__Your task__:
Exactly as written, print out each entry in the data, with no pictures.
(Data to process Opens)
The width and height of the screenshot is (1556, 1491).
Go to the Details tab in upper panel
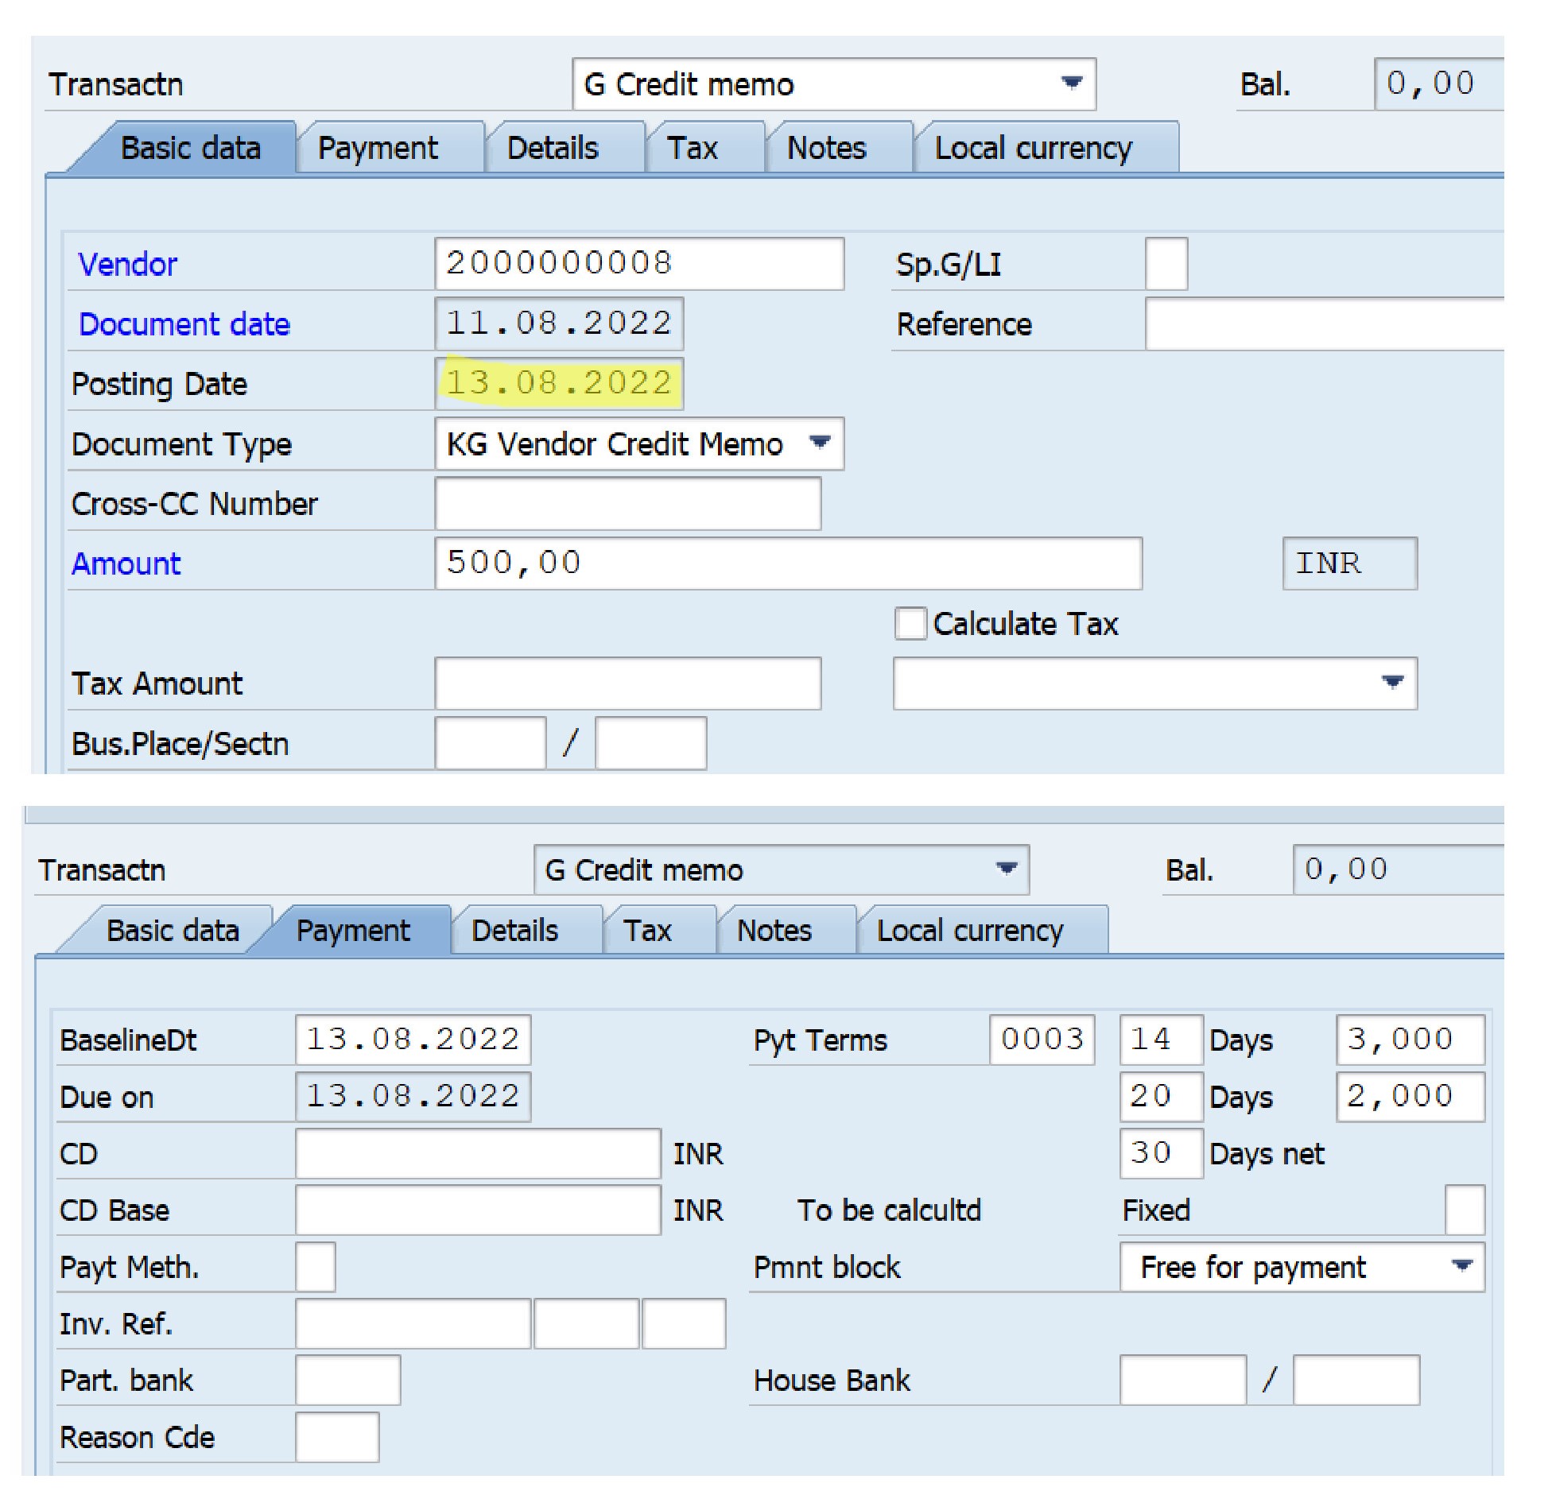point(553,149)
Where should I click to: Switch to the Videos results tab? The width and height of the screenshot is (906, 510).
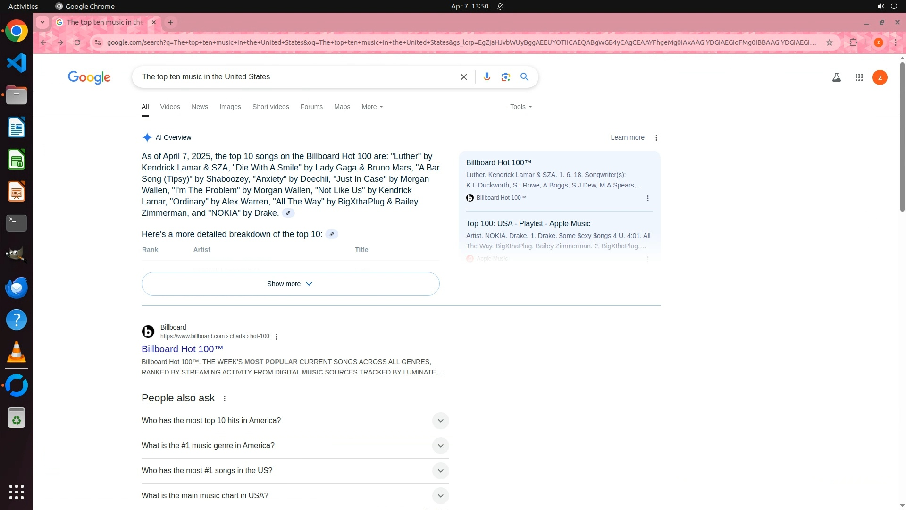pyautogui.click(x=170, y=107)
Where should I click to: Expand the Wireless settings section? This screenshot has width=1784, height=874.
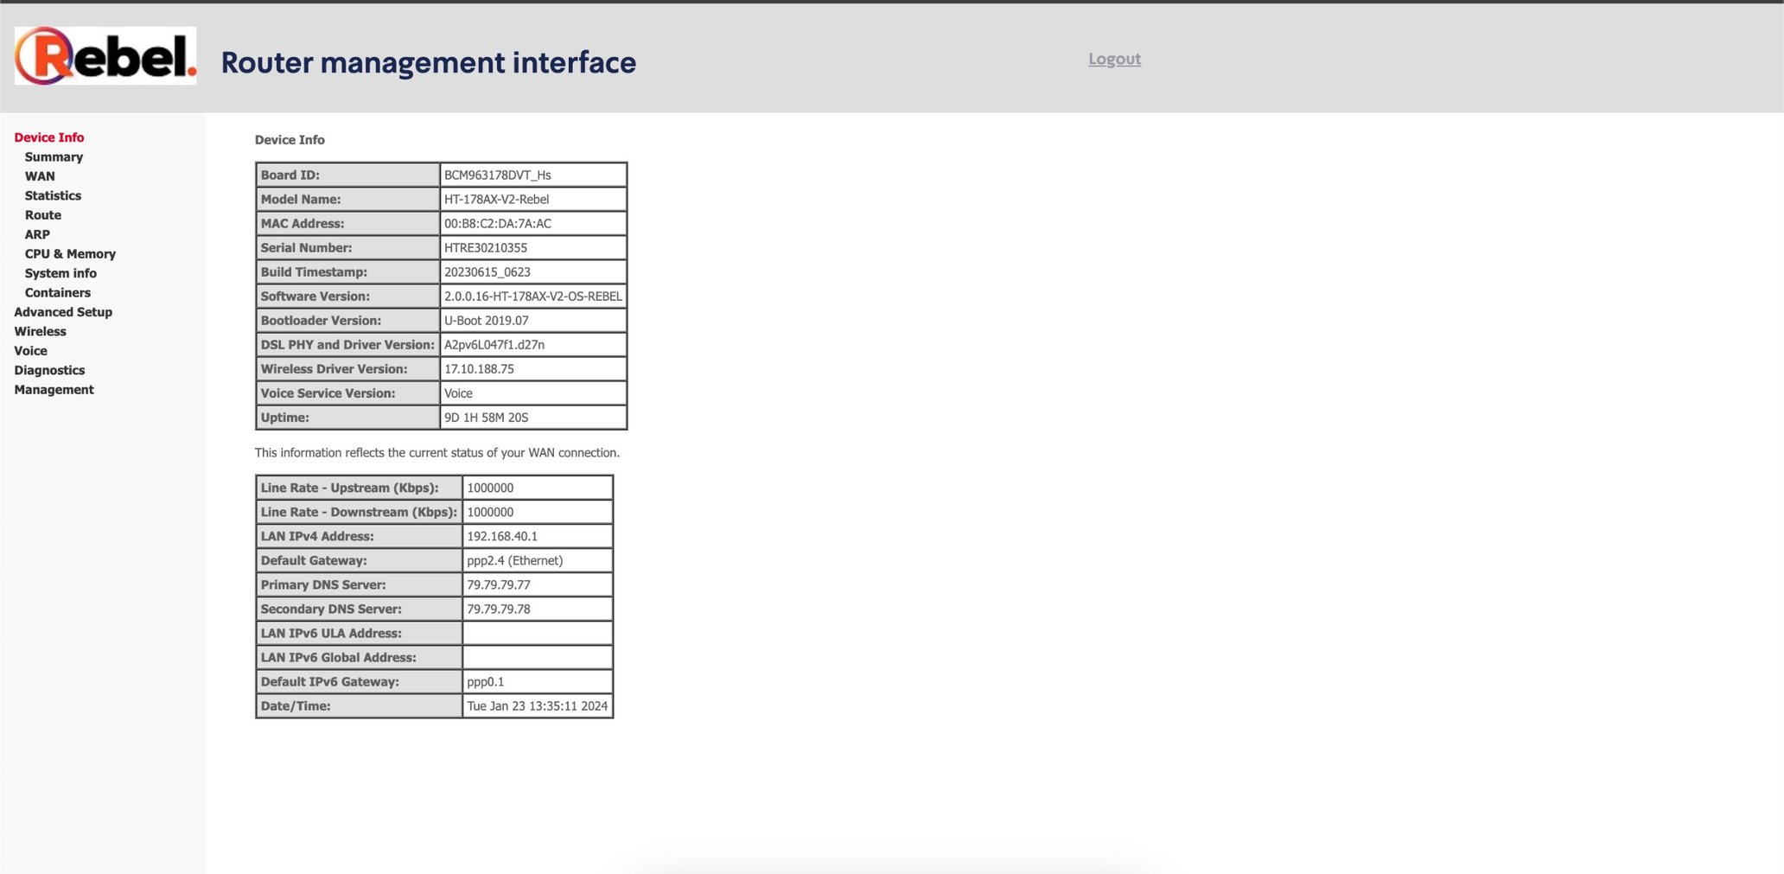[40, 331]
(Data to process Closes)
__Written reply__:
The width and height of the screenshot is (1556, 1491).
Go to the Details tab in upper panel
point(553,149)
Where should I click to: Switch to the Videos results tab? The width and height of the screenshot is (906, 510).
pyautogui.click(x=170, y=107)
Where should I click to: Expand the Wireless settings section? This screenshot has width=1784, height=874.
[40, 331]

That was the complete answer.